## Begin Provided information

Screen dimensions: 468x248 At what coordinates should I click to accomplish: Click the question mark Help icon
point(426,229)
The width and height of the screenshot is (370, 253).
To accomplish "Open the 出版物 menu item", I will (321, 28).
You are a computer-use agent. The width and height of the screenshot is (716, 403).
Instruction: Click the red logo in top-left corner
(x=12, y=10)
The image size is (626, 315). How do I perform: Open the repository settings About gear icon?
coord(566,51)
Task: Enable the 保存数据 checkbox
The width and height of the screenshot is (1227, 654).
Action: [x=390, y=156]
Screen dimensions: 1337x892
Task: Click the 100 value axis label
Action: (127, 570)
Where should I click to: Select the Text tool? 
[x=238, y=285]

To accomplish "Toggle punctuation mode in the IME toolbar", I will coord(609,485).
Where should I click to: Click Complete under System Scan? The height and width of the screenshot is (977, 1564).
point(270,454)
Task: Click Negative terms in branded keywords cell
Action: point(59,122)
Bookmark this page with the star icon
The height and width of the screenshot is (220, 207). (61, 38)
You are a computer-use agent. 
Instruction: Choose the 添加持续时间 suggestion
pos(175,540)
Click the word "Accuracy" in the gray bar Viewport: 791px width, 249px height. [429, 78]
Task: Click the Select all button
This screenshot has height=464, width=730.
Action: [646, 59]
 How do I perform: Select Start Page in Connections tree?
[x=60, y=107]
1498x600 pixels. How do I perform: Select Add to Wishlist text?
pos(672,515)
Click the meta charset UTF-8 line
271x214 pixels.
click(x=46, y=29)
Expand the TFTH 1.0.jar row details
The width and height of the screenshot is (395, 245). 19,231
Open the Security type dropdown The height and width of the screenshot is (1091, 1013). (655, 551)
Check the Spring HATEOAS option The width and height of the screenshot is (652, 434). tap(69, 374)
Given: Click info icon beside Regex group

## End Provided information

Reproduce every line of the material above verbatim, from the first entry to the last.

:: Expected answer ::
Screen dimensions: 468x248 At what coordinates should I click to accomplish: Click the question mark Help icon
point(426,229)
The width and height of the screenshot is (370, 253).
To accomplish "Open the 出版物 menu item", I will (321, 28).
You are a computer-use agent. The width and height of the screenshot is (716, 403).
Instruction: Click the red logo in top-left corner
(x=12, y=10)
The image size is (626, 315). How do I perform: Open the repository settings About gear icon?
coord(566,51)
Task: Enable the 保存数据 checkbox
The width and height of the screenshot is (1227, 654).
Action: [x=390, y=156]
Screen dimensions: 1337x892
Task: Click the 100 value axis label
Action: (127, 570)
Where should I click to: Select the Text tool? 
[x=238, y=285]

To accomplish "Toggle punctuation mode in the IME toolbar", I will coord(609,485).
Where should I click to: Click Complete under System Scan? The height and width of the screenshot is (977, 1564).
point(270,454)
Task: Click Negative terms in branded keywords cell
Action: point(59,122)
Bookmark this page with the star icon
The height and width of the screenshot is (220, 207). (61, 38)
You are a computer-use agent. 
Instruction: Choose the 添加持续时间 suggestion
pos(175,540)
Click the word "Accuracy" in the gray bar Viewport: 791px width, 249px height. [429, 78]
Task: Click the Select all button
This screenshot has height=464, width=730.
Action: [646, 59]
 How do I perform: Select Start Page in Connections tree?
[x=60, y=107]
1498x600 pixels. How do I perform: Select Add to Wishlist text?
pos(672,515)
Click the meta charset UTF-8 line
271x214 pixels.
click(x=46, y=29)
Expand the TFTH 1.0.jar row details
The width and height of the screenshot is (395, 245). 19,231
Open the Security type dropdown The height and width of the screenshot is (1091, 1013). (655, 551)
Check the Spring HATEOAS option The width and height of the screenshot is (652, 434). tap(69, 374)
Given: Click info icon beside Regex group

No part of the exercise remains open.